Operational Considerations
- Dependency management is ongoing work
- Model upgrades require redeployment
- Private networking must be planned early
- Use managed Foundry models where possible
- Use BYOM when business or regulatory needs require it
Security and Governance by Default
BYOM on Azure ML integrates natively with Azure platform controls:
- Entra ID & managed identity
- RBAC-based permissions
- Private networking and VNET isolation
- Centralized logging and diagnostics
This makes BYOM suitable for regulated industries and production‑critical AI workloads.
When Should You Use BYOM?
BYOM is the right choice when:
- You need model choice independence
- You want to deploy open‑source or proprietary LLMs
- You require enterprise‑grade controls
- You are building AI APIs, agents, or copilots at scale
For experimentation, higher‑level tooling may be faster. For production, BYOM provides the control and durability enterprises require.
Conclusion
Azure applications increasingly depend on AI, but models should not dictate architecture.

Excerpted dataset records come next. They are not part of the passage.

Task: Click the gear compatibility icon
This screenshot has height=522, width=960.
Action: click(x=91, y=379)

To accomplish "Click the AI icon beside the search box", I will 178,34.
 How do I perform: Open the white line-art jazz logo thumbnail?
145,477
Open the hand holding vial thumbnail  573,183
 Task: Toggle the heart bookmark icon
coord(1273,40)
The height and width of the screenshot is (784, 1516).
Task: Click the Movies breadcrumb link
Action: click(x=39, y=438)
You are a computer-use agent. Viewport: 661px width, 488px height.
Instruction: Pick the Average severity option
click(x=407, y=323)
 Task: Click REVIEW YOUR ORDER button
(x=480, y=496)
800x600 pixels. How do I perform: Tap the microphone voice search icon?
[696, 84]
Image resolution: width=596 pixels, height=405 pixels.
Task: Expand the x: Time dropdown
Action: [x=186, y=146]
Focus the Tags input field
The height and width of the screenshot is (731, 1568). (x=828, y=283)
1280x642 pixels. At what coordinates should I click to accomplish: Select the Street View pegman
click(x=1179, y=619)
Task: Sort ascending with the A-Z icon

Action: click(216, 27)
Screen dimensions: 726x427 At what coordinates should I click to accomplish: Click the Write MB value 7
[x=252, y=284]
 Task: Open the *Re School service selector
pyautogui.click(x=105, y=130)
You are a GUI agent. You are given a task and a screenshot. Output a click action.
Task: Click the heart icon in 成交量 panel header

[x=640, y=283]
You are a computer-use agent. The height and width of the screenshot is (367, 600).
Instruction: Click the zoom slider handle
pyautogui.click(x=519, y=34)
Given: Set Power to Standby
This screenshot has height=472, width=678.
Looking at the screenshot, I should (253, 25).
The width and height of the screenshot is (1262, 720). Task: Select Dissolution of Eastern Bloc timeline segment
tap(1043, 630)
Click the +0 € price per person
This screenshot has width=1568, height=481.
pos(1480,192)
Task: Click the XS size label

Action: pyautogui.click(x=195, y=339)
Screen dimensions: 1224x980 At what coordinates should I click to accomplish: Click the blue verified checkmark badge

With Azure Machine Learning as the execution layer and Azure Apps as the orchestration layer, organizations can:
- combine managed and custom models
- Enforce security and compliance
- Scale AI workloads reliably
- Avoid platform and vendor lock-in
Bring Your Own Model (BYOM) is no longer a niche requirement. It is a foundational pattern for enterprise AI platforms.
Azure Machine Learning enables BYOM across open‑source models, fine‑tuned variants, and proprietary LLMs, allowing organizations to innovate without being locked into a single model provider.
You build the application.
Azure delivers the platform.
You own the model.
That is the essence of BYOM on Azure.